▶ EXERCISE DESCRIPTION
Output must consist only of the lines of the material below from the one with "This screenshot has width=1280, height=720." through the one with "Viewport: 1568px width, 454px", each reproduced exactly; no pictures belong in it.

▶ TASK DATA
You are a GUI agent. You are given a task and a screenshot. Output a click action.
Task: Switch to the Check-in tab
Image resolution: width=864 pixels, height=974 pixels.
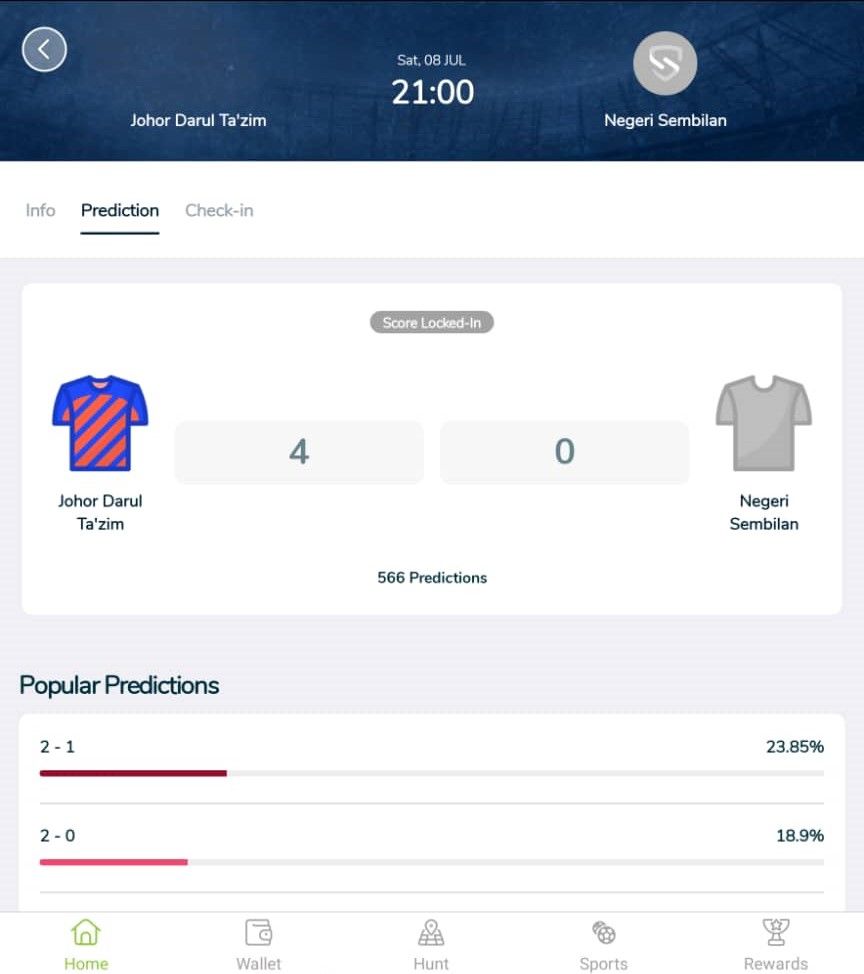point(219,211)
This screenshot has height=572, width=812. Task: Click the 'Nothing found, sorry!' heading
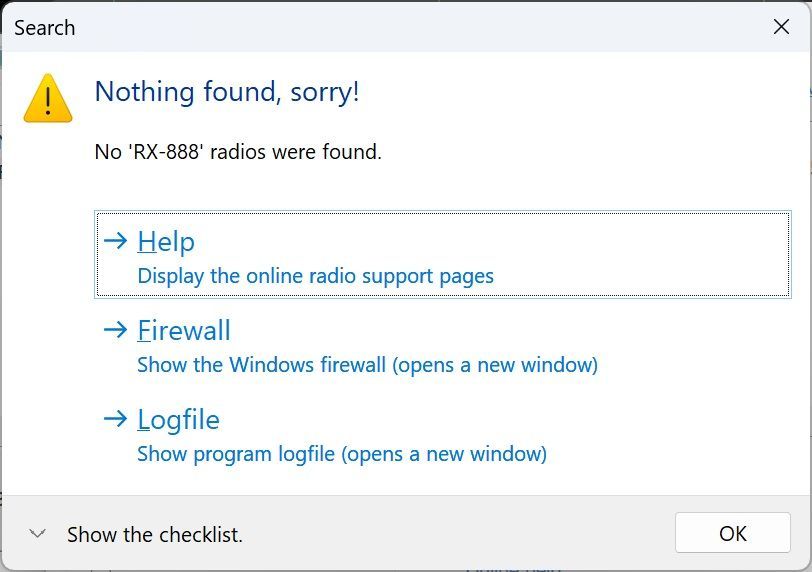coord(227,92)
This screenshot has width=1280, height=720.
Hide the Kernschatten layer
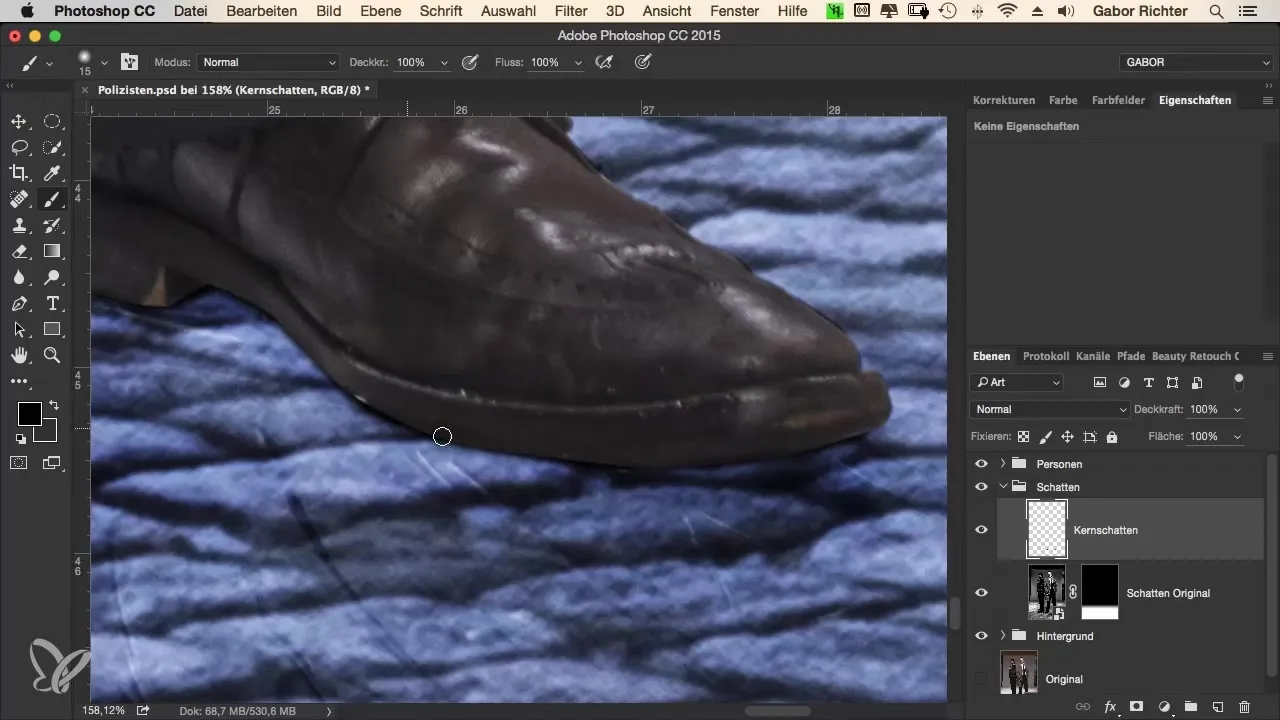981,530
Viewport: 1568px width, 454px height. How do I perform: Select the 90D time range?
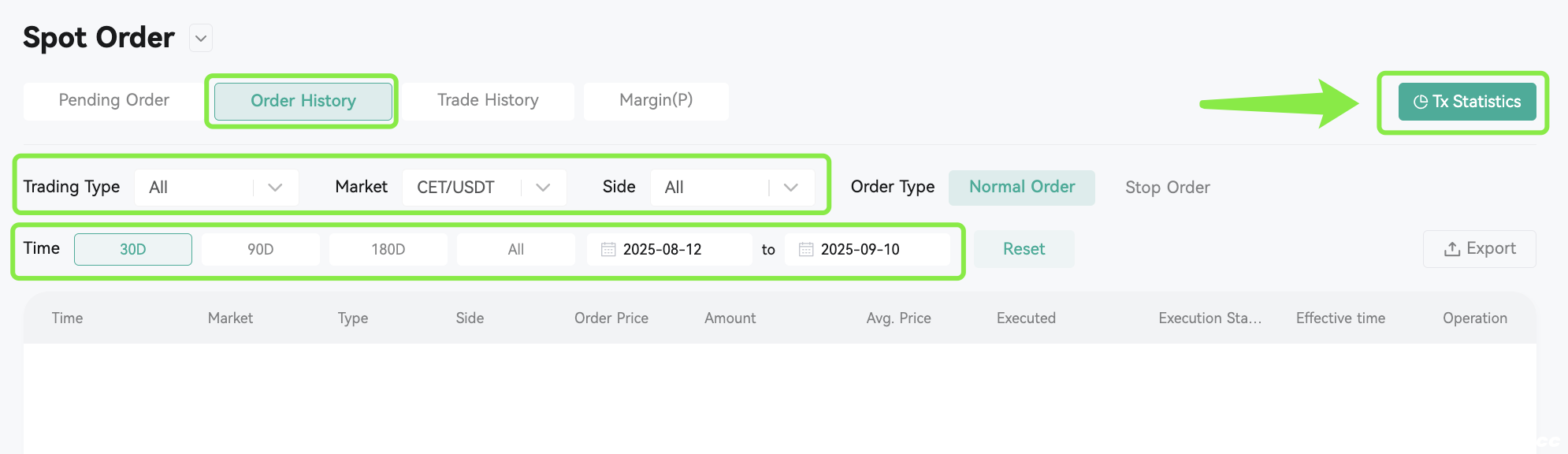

--

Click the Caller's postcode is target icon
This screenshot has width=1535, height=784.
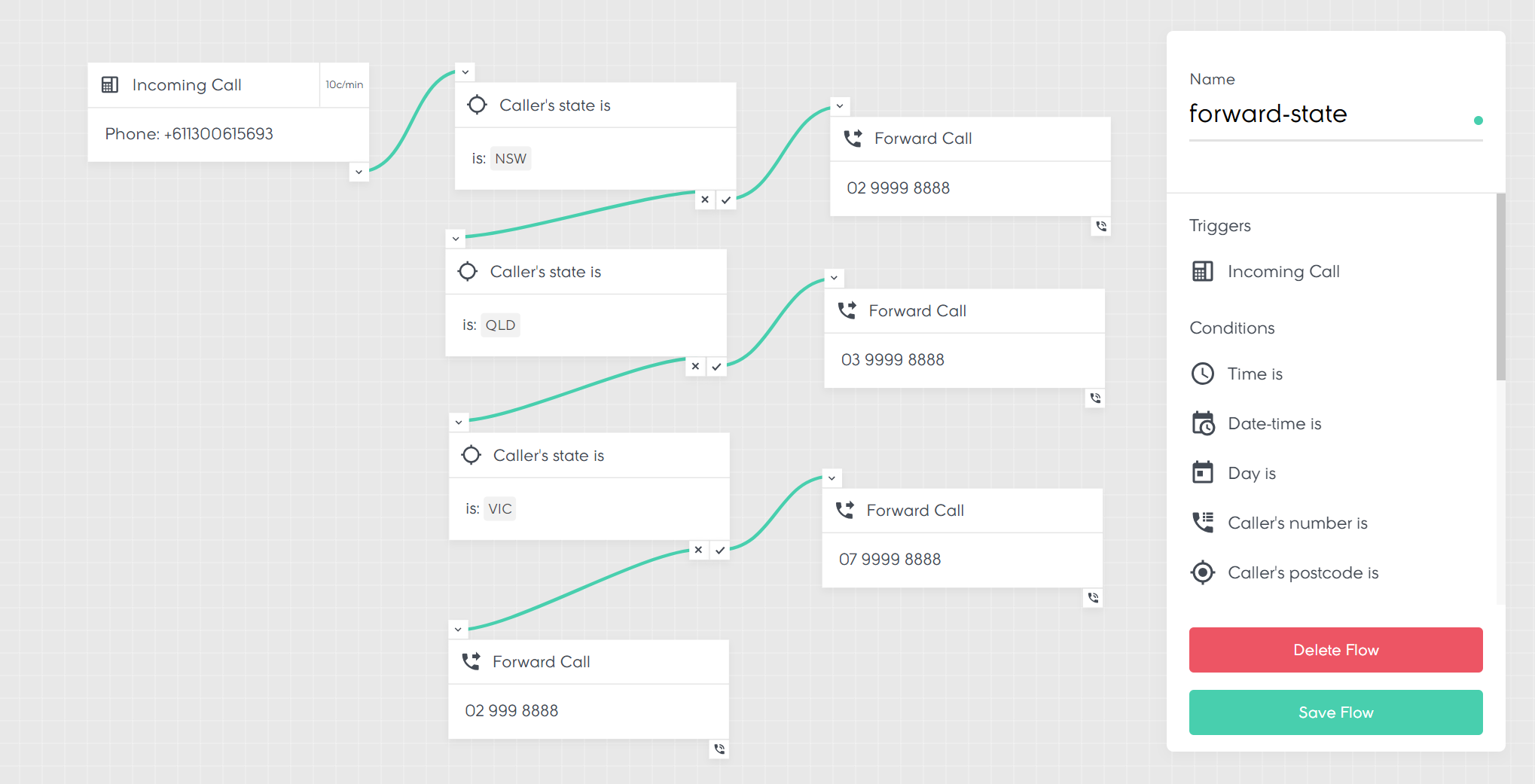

▶ SOLUTION TO THE EXERCISE
This screenshot has width=1280, height=720.
Hide the Kernschatten layer
981,530
Viewport: 1568px width, 454px height. How do I perform: Select the 90D time range?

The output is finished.